Tom Lin’s The Thousand Crimes of Ming Tsu reimagines the classic Western through the eyes of a Chinese American assassin on a quest to rescue his kidnapped wife. Author Jonathan Lethem says that the novel has “the atmosphere of Cormac McCarthy’s West or that of the Coen brothers’ True Grit.” This timely debut diversifies the stories told about the American West and arrives as the United States sees a horrific rise in the number of hate crimes directed at members of this country’s Asian, Asian American, and Pacific Islander communities.
Lin discussed the launch of the novel with Wayne Ho, president and CEO of the Chinese-American Planning Council, the country’s largest Asian American social services agency.
Featured Book
-
.
The Thousand Crimes of Ming Tsu
By Tom Lin
Published by Little, Brown and Company
An astounding debut that reimagines the classic Western through the eyes of a Chinese American assassin on a quest to rescue his kidnapped wife and exact his revenge on her abductors, and “declares the arrival of an astonishing new voice” (Jonathan Lethem).
Orphaned young, Ming Tsu, the son of Chinese immigrants, is raised by the notorious leader of a California crime syndicate, who trains him to be his deadly enforcer. But when Ming falls in love with Ada, the daughter of a powerful railroad magnate, and the two elope, he seizes the opportunity to escape to a different life.
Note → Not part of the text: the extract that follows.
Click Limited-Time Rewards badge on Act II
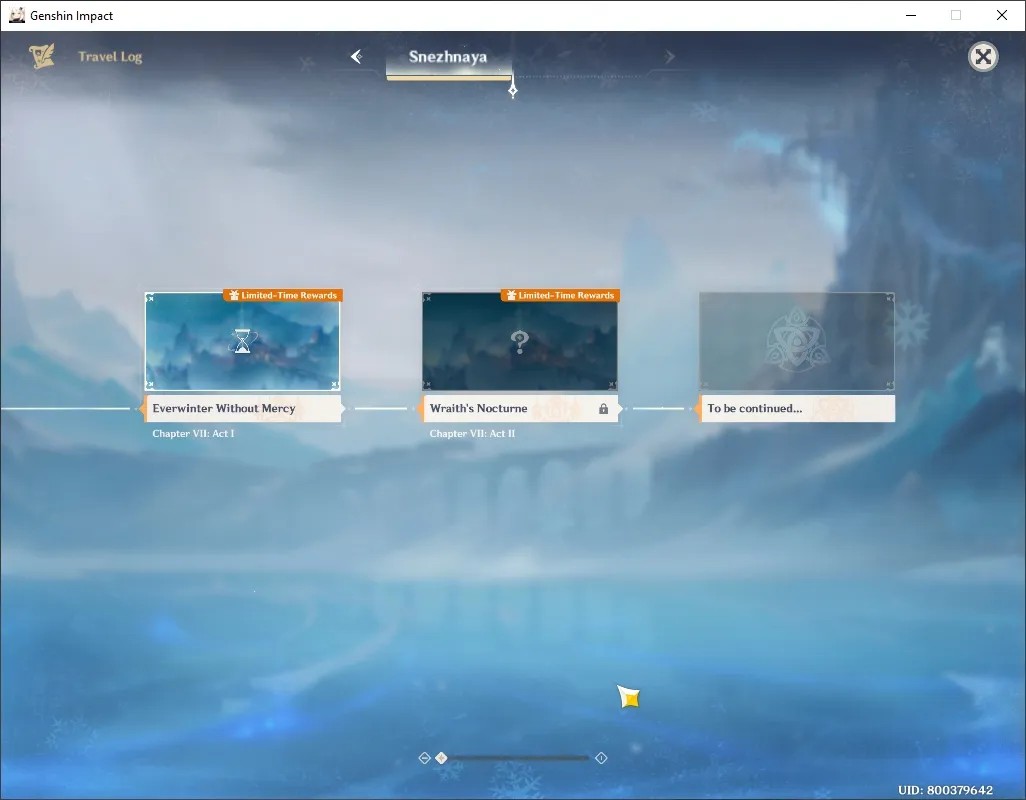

Soon after, in a violent raid, the tycoon’s henchmen kidnap Ada and conscript Ming into service for the Central Pacific Railroad.
Battered, heartbroken, and yet defiant, Ming partners with a blind clairvoyant known only as the prophet. Together the two set out to rescue his wife and to exact revenge on the men who destroyed Ming, aided by a troupe of magic-show performers, some with supernatural powers, whom they meet on the journey. Ming blazes his way across the West, settling old scores with a single-minded devotion that culminates in an explosive and unexpected finale.
Written with the violent ardor of Cormac McCarthy and the otherworldly inventiveness of Ted Chiang, The Thousand Crimes of Ming Tsu is at once a thriller, a romance, and a story of one man’s quest for redemption in the face of a distinctly American brutality.